Your instructions> Could you copy out the entire passage about gasoline therapy below, word for word?
── Given text
I can’t take it anymore. This sitting still is doing me in. I need gasoline therapy.
I suppose if I owned a vehicle powered by diesel fuel, that would do as well. Diesels can be good because you can get more range from them. Range is essential for what I need. It’s an essential part of gasoline therapy.
I bought my first motorcycle shortly after I turned 33. It was also my first extra-marital affair. Wife-at-the-time hated bikes — just hatedthem. So I promised her I’d only ride my dinky little 500cc Honda around the neighborhood or to the store to get bagels. Sometimes I’d have to ride 100 miles away to get just the right kind of bagel. Because I cared.
But yes — whenever her back was turned, I was sneaking in some time with my prematurely-haggard little Japanese consort, redlining her up a hill on the way to Payson along the Beeline Highway, riding through the moonlight on the way to Globe along US60, doing laps up and down Yarnell Hill and scaring myself shitless.
────
── Information provided
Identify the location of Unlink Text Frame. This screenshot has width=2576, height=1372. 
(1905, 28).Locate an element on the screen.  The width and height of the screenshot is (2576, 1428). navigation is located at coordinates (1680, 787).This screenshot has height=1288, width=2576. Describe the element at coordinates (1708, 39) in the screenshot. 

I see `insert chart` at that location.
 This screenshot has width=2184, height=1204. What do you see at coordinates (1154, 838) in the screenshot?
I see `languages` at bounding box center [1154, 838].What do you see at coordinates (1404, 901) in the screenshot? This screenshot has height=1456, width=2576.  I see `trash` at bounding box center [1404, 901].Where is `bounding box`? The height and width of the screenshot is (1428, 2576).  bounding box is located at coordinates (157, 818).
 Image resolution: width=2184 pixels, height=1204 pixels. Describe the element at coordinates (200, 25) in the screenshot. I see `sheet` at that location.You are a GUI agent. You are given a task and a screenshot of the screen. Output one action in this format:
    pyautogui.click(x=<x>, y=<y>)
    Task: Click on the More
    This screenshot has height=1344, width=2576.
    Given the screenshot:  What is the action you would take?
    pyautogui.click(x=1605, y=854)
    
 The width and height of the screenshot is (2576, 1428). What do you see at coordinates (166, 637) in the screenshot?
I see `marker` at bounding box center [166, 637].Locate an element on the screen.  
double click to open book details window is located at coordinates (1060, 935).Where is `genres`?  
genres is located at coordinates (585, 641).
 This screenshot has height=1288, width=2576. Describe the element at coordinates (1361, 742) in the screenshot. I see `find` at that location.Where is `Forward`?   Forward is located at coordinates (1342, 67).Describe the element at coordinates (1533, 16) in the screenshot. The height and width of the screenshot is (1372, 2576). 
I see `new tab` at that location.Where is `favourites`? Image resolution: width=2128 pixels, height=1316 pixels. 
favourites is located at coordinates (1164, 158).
────
Problem solution>
I can’t take it anymore. This sitting still is doing me in. I need gasoline therapy.
I suppose if I owned a vehicle powered by diesel fuel, that would do as well. Diesels can be good because you can get more range from them. Range is essential for what I need. It’s an essential part of gasoline therapy.
I bought my first motorcycle shortly after I turned 33. It was also my first extra-marital affair. Wife-at-the-time hated bikes — just hatedthem. So I promised her I’d only ride my dinky little 500cc Honda around the neighborhood or to the store to get bagels. Sometimes I’d have to ride 100 miles away to get just the right kind of bagel. Because I cared.
But yes — whenever her back was turned, I was sneaking in some time with my prematurely-haggard little Japanese consort, redlining her up a hill on the way to Payson along the Beeline Highway, riding through the moonlight on the way to Globe along US60, doing laps up and down Yarnell Hill and scaring myself shitless.